Blaine shrugs it off. Cooper isn't shy about his feelings. If he has something to say, he'll say it eventually. Blaine heads to the front door, but he finds himself stalling - backtracking to his bedroom, to the bathroom, to the dining room table, double checking for things he knows he has. He shouldn't feel guilty, but he does - not because he thinks Cooper knows that he didn't do any of the things he was supposed to last night when he got back to the beach house.
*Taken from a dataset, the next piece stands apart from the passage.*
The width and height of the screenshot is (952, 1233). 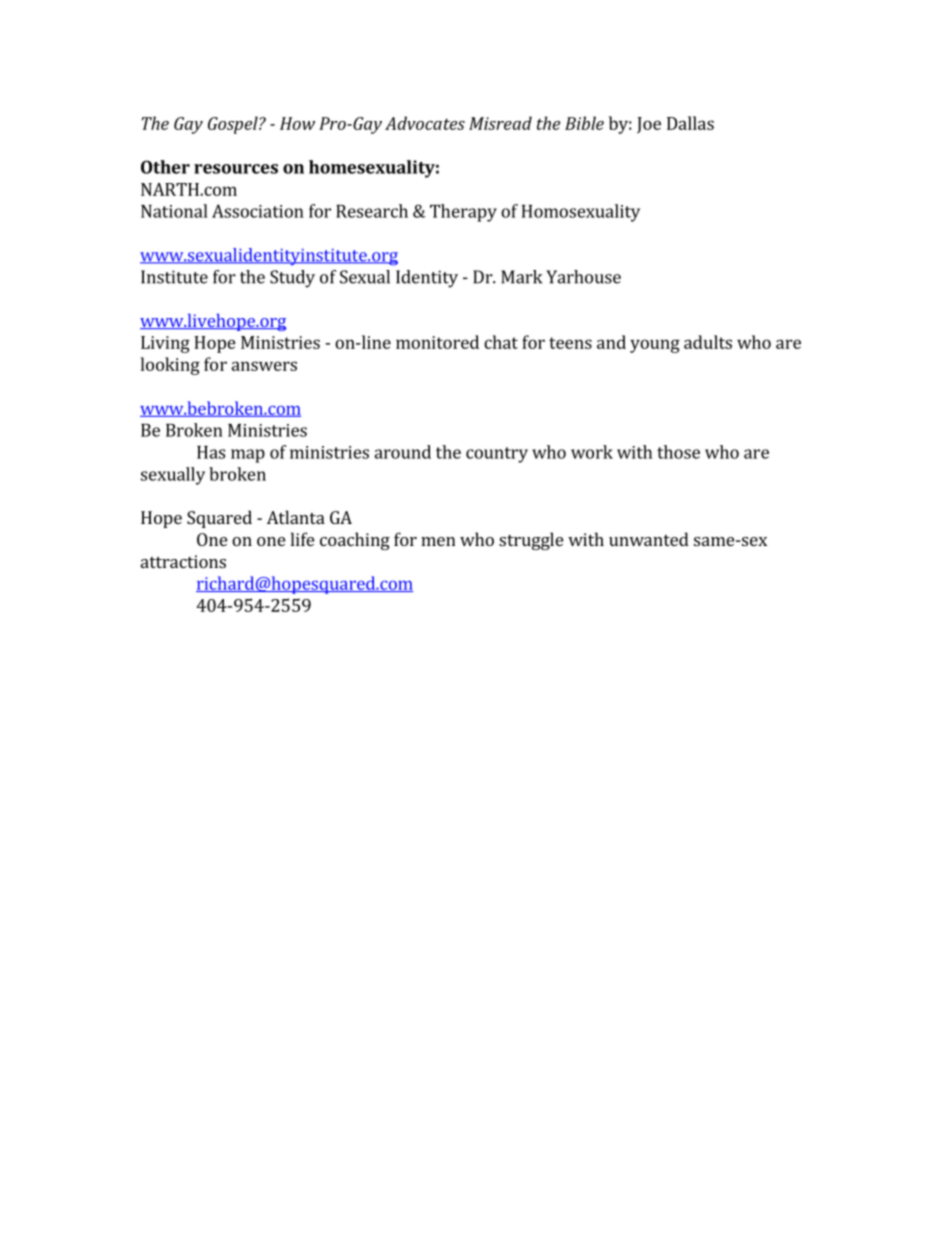 I want to click on attractions, so click(x=183, y=561).
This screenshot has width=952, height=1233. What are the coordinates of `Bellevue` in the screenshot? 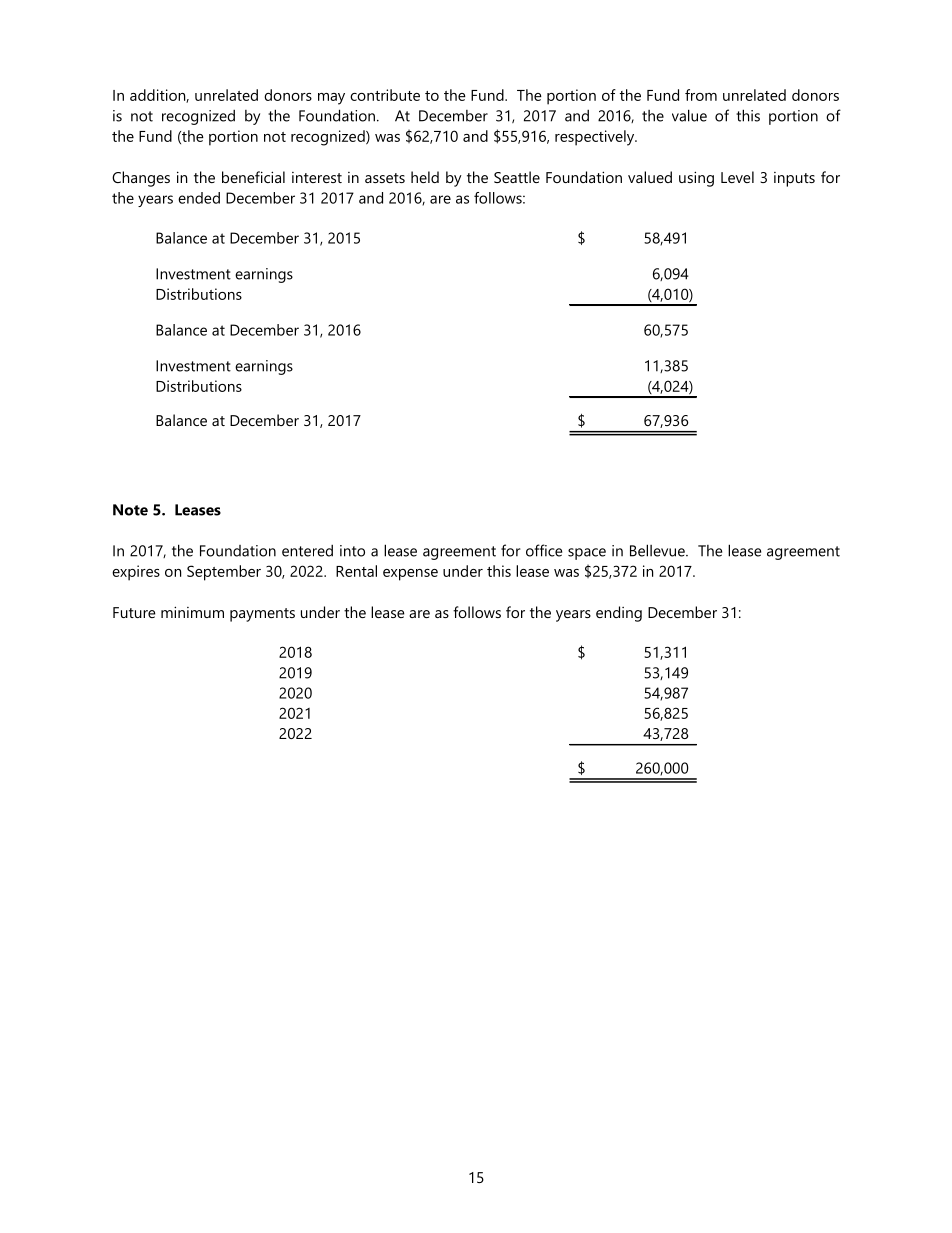 It's located at (658, 550).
He doesn't want to leave Kurt alone again.
Sebastian, too, he guesses. Blaine might have strange, irrational ideas about Sebastian not liking him, but he's broken, too. He was locked down in that basement room in the dark along with Kurt for all those years.
Nobody deserves that.
Blaine paces back and forth while he thinks, trying to find a solution so he feels comfortable leaving. He finally turns on the TV, switching the channel to AMC.
It's not the same as human company, but at least it won't be quiet.
He takes one last look at the puppets and walks out the door.
“I'll be back in a few hours,” he says as an afterthought, and then leaves, locking up the house and heading to his minivan.